Clustering Functions
====================

This module provides advanced clustering algorithms and utilities for astronomical data analysis, including K-means clustering and mask manipulation functions.

.. automodule:: jax_healpy.clustering
   :members:
   :undoc-members:
   :show-inheritance:

K-means Clustering
------------------

.. autoclass:: jax_healpy.KMeans
   :members:
   :undoc-members:
   :show-inheritance:

   JAX-based implementation of K-means clustering algorithm optimized for HEALPix data.

   This class provides a high-performance implementation of K-means clustering
   with support for GPU acceleration and automatic differentiation.

.. autofunction:: jax_healpy.kmeans_sample

   Perform K-means clustering on sample data.

   Parameters
   ----------
   data : array_like
       Input data array of shape (n_samples, n_features)
   n_clusters : int
       Number of clusters
   max_iter : int, optional
       Maximum number of iterations (default: 100)
   tol : float, optional
       Convergence tolerance (default: 1e-4)
   init : str or array_like, optional
       Initialization method ('random', 'k-means++', or array of initial centroids)
   random_state : int, optional
       Random seed for reproducible results

   Returns
   -------
   centroids : array_like
       Final cluster centroids
   labels : array_like
       Cluster labels for each sample
   inertia : float
       Sum of squared distances to centroids

Mask and Map Utilities
----------------------

Functions for manipulating masks and extracting map regions:

.. autofunction:: jax_healpy.get_clusters

   Extract connected clusters from a binary mask.

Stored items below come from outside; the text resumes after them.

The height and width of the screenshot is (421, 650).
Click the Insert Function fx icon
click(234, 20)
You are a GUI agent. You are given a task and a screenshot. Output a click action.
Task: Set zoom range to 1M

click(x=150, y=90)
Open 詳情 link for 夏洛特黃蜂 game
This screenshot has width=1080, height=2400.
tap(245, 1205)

   Identifies connected regions in a HEALPix mask and assigns cluster labels.

   Parameters
   ----------
   mask : array_like
       Binary mask array (True for valid pixels)
   connectivity : str, optional
       Connectivity definition ('face', 'edge', or 'vertex')
   min_size : int, optional
       Minimum cluster size (smaller clusters are ignored)

   Returns
   -------
   labels : array_like
       Cluster labels (0 for background, 1+ for clusters)
   n_clusters : int
       Number of identified clusters

.. autofunction:: jax_healpy.get_cutout_from_mask

   Extract a cutout region from a HEALPix map based on a mask.

   Parameters
   ----------
   healpix_map : array_like
       Input HEALPix map
   mask : array_like
       Binary mask defining the cutout region
   buffer_size : int, optional
       Additional pixels to include around the mask boundary

   Returns
   -------
   cutout : array_like
       Extracted cutout data
   cutout_mask : array_like
       Mask for the cutout region
   pixel_indices : array_like
       Original pixel indices for the cutout

.. autofunction:: jax_healpy.from_cutout_to_fullmap

   Insert cutout data back into a full HEALPix map.

   Parameters
   ----------
   cutout : array_like
       Cutout data to insert
   pixel_indices : array_like
       Original pixel indices from get_cutout_from_mask
   nside : int
       HEALPix resolution parameter for the full map
   fill_value : float, optional
       Value for pixels not in the cutout (default: 0)

   Returns
   -------
   full_map : array_like
       Full HEALPix map with cutout data inserted

.. autofunction:: jax_healpy.combine_masks

   Combine multiple binary masks using logical operations.

   Parameters
   ----------
   masks : list of array_like
       List of binary masks to combine
   operation : str, optional
       Logical operation ('and', 'or', 'xor') (default: 'or')

   Returns
   -------
   combined_mask : array_like
       Combined binary mask

Label Utilities
---------------

Functions for manipulating cluster labels:

.. autofunction:: jax_healpy.normalize_by_first_occurrence

   Normalize cluster labels by order of first occurrence.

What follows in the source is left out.